Private colleges have been aggressively discounting tuition in an effort to boost enrollment, a risky strategy that now may be backfiring as students aren’t signing up in droves, even at sale prices.
Tuition discount rates, or the share of gross tuition and fee revenue that schools shell out as grants and scholarships, increased to a record 49.9% for full-time freshmen at private colleges this academic year, according to a preliminary report by the National Association of College and University Business Officers. That is up from a then-record 48.2% in the 2016-17 school year.
Put simply, these schools bring in only about half of their published sticker price.
Overall tuition discount rates for undergraduates hit a record 44.8%, up from 43.2% last year, based on survey responses from 404 private schools. That figure is generally lower than it is for freshmen, as some schools front-load scholarship offers and others set flat per-year awards even as sticker prices increase.
Discount rates for schools with fewer than 4,000 students — institutions that are generally reliant on tuition dollars and for whom a small enrollment shift can hit hard — reached 51.7% this year for freshmen, and 46.1% overall.
Schools often use tuition discounts with the aim of boosting their academic profiles or luring more families to enroll. Even at a lower per-student price, if enrollment increases enough, the school’s net tuition revenue can grow.
That has been the case at Albion College in Albion, Mich. The school has a discount rate of around 70% — and slightly higher for freshmen — and just “a handful” of students pay full sticker price, says President Mauri Ditzler.
But with enrollment growing by 24% since 2014, to 1,568 total this year, the school is increasing its net tuition revenue. Dr. Ditzler also noted that even when students pay relatively little for tuition, the school still makes money on dorm rooms.

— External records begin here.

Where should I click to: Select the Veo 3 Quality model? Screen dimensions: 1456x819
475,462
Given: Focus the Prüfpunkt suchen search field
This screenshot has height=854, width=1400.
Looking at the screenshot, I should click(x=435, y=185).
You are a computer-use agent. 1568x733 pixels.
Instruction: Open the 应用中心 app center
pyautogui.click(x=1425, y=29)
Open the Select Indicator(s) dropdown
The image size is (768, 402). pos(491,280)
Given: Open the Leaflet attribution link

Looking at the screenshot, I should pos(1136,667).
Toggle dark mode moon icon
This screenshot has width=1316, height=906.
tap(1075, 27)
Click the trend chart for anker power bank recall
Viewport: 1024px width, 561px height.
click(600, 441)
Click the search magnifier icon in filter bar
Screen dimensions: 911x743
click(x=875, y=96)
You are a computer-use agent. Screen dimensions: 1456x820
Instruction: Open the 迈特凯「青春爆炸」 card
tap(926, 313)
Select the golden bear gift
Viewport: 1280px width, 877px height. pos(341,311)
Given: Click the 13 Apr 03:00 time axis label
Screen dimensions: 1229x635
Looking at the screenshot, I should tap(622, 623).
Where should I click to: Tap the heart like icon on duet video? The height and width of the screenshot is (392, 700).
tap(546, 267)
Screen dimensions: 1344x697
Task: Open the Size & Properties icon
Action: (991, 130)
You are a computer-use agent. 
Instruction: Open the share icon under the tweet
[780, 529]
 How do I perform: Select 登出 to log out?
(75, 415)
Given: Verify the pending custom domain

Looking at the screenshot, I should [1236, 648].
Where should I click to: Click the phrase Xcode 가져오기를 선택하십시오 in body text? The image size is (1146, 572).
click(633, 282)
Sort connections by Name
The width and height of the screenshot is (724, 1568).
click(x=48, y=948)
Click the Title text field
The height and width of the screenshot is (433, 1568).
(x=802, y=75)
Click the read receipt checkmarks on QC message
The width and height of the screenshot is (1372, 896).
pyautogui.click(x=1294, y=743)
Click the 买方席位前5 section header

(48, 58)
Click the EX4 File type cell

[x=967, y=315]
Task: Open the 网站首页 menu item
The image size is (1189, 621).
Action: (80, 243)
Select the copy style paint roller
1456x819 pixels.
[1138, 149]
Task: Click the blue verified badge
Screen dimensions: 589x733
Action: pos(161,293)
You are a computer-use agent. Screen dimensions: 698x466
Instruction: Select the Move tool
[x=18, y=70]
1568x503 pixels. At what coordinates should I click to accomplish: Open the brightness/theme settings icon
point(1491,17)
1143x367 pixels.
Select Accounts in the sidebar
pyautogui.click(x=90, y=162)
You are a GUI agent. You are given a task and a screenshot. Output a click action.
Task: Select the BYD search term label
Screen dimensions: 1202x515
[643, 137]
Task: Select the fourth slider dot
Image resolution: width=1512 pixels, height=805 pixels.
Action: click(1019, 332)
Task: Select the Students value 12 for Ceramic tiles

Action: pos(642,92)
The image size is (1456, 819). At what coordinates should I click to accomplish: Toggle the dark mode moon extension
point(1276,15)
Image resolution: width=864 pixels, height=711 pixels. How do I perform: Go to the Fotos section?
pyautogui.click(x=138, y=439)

Albion may be an outlier, as enrollments at private, nonprofit schools nationwide have fallen for each of the last three years.
The financial impact of declining enrollment is being compounded now by the fact that schools are earning less from each student who does come to campus. On a per-student basis, net tuition revenue for freshmen fell by 0.1% this year at schools surveyed by NACUBO, the first decline since the 2011-12 academic year. Small schools reported a decline of 1.1%.
While there is no single number that indicates a tipping point to becoming unsustainable, said Ken Redd, senior director of research and policy analysis at NACUBO, “It’s becoming more and more of a strain on schools.”
Since private, nonprofit schools get more than a third of their total funding from net tuition revenue, the NACUBO report warned, continued declines in that pool of money “may limit institutions’ ability to fulfill their educational and public service missions.” The authors added, “The situation for small institutions appears even more precarious.”
The source of financial aid dollars is another cause for concern. Schools in the study reported that, on average, 10.7% of total undergraduate institutional aid was funded by endowments; there is no dedicated revenue source covering the rest.
At Bucknell University in Lewisburg, Pa., 17% of financial aid expenditures come from endowment funds.
“We have a long way to go,” said President John Bravman, explaining that he wants to fund more financial aid with endowment money, rather than from less predictable operating budgets. At the same time, the school is looking to increase its discount rate to around 37% from 31%, to compete with peers dangling discounts of their own.